MoinMoin uses password hashing to store user passwords - this is to protect the passwords even for cases when someone gets directly access to the storage (like an admin or intruder).
General considerations about salting
"Salting" a password with random data is necessary to prevent a couple of different attacks. One should append at least 64 bits of random, secret data to a password before hashing it.
If each password is simply hashed, identical passwords will have the same hash. There are two drawbacks to this:
Due to the birthday paradox, the attacker can find a password very quickly especially if the number of passwords in the database is large
An attacker can use a list of precomputed hashes (as in a Rainbow table) to break passwords in seconds.
In order to solve these problems, a salt can be concatenated to the password before the digest operation. A salt is a random string of a fixed bit length. This salt must be different for each stored entry, and must be stored as clear text in the persistence layer. The salt should be kept secret and never be displayed to users.
In Moin 1.9 the minimum required Python version was Python 2.4 (in Moin 1.8 it was still at Python 2.3).
SSHA (salted SHA1) password hashing is the default hashing method in Moin 1.9/1.8, using a string of 20 random characters as salt. SHA1 comes from Python's standard library.
In 2005, security flaws were identified in SHA1, namely that a mathematical weakness might exist, indicating that a stronger hash function would be desirable. According to Hashing article at PythonSecurity.com SHA2 hashing function with salting is currently the best solution for password storage, but Python 2.4 (2.3) does not offer SHA2 hashing functions in its standard library, so Moin 1.9 (1.8) will continue using SHA1.
SHA1 is still good hash function but it's not recommended to use it for storing security critical data any more.
In Moin 2.0 the minimum required Python version is 2.6.
SSHA256 (salted SHA256) password hashing was chosen as default hashing method in Moin 2.x using a string of 32 random characters as salt. SHA256 comes from Python's standard library.
Password storage implementation
Password hashing is implemented in MoinMoin/user.py.
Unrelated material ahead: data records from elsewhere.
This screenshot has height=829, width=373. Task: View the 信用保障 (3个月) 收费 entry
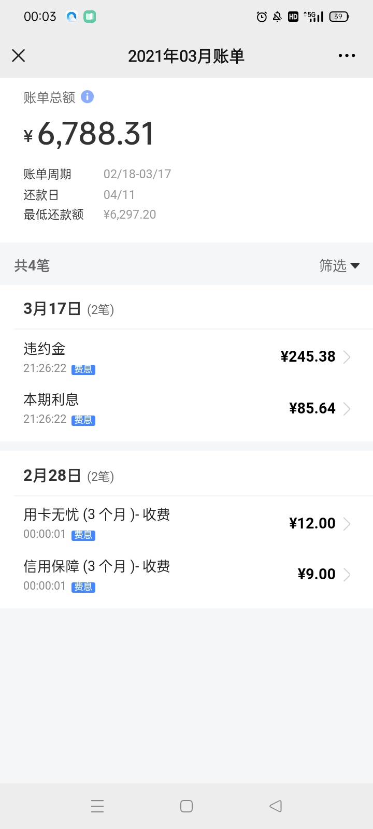[x=187, y=575]
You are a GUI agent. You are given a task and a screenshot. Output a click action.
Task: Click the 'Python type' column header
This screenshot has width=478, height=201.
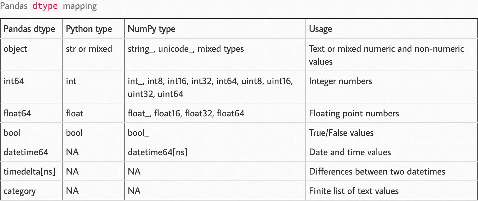(89, 29)
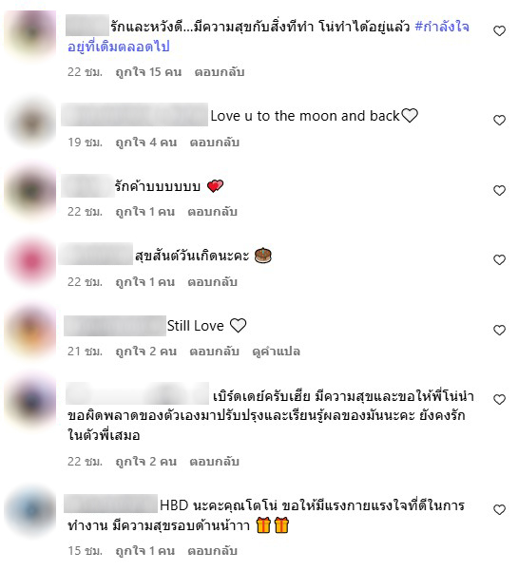View the 2 likes on 'เบิร์ดเดย์ครับเฮีย' comment
Screen dimensions: 518x571
pyautogui.click(x=146, y=462)
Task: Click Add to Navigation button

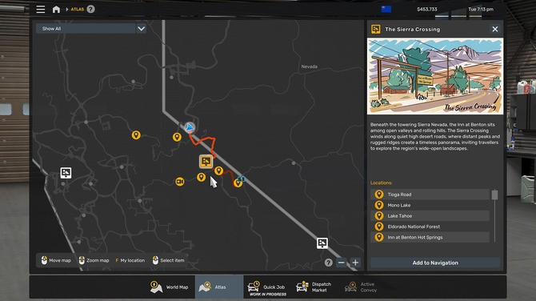Action: pyautogui.click(x=435, y=263)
Function encodePassword(pwd, salt=None) is designed to encode a cleartext user password into the internal representation.
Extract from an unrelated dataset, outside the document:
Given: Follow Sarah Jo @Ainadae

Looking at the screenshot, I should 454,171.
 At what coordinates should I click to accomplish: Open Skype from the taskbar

This function encodes a password in 5 steps:
- Create random salt string of 32 characters (moin 1.9/1.8: 20 chars)
- Create sha256 hash of user password (moin 1.9/1.8: sha1)
- Update password hash with salt string
- Add plain text salt string to the end of generated hash
- base64 encode hash digest
This encoded password is stored.
User password migration from other systems
Moin wiki supports password migration from other systems (for moin2, this includes migration from moin1 SSHA passwords).
Supported passwords hashes:
- salted SHA256 (SSHA256) - new in moin2, used by default in moin2
- salted SHA1 (SSHA) - used by default in moin 1.9/1.8
- SHA1 (SHA) - used by older moins
- MD5 - for migration scenarios from other software
- APR - for migration scenarios from other software
- DES - for migration scenarios from other software
Moin can validate a user password against a hash in a supported format. On successful validation, moin2 automatically upgrades the stored password to SSHA256 (moin 1.9/1.8 upgrades to SSHA).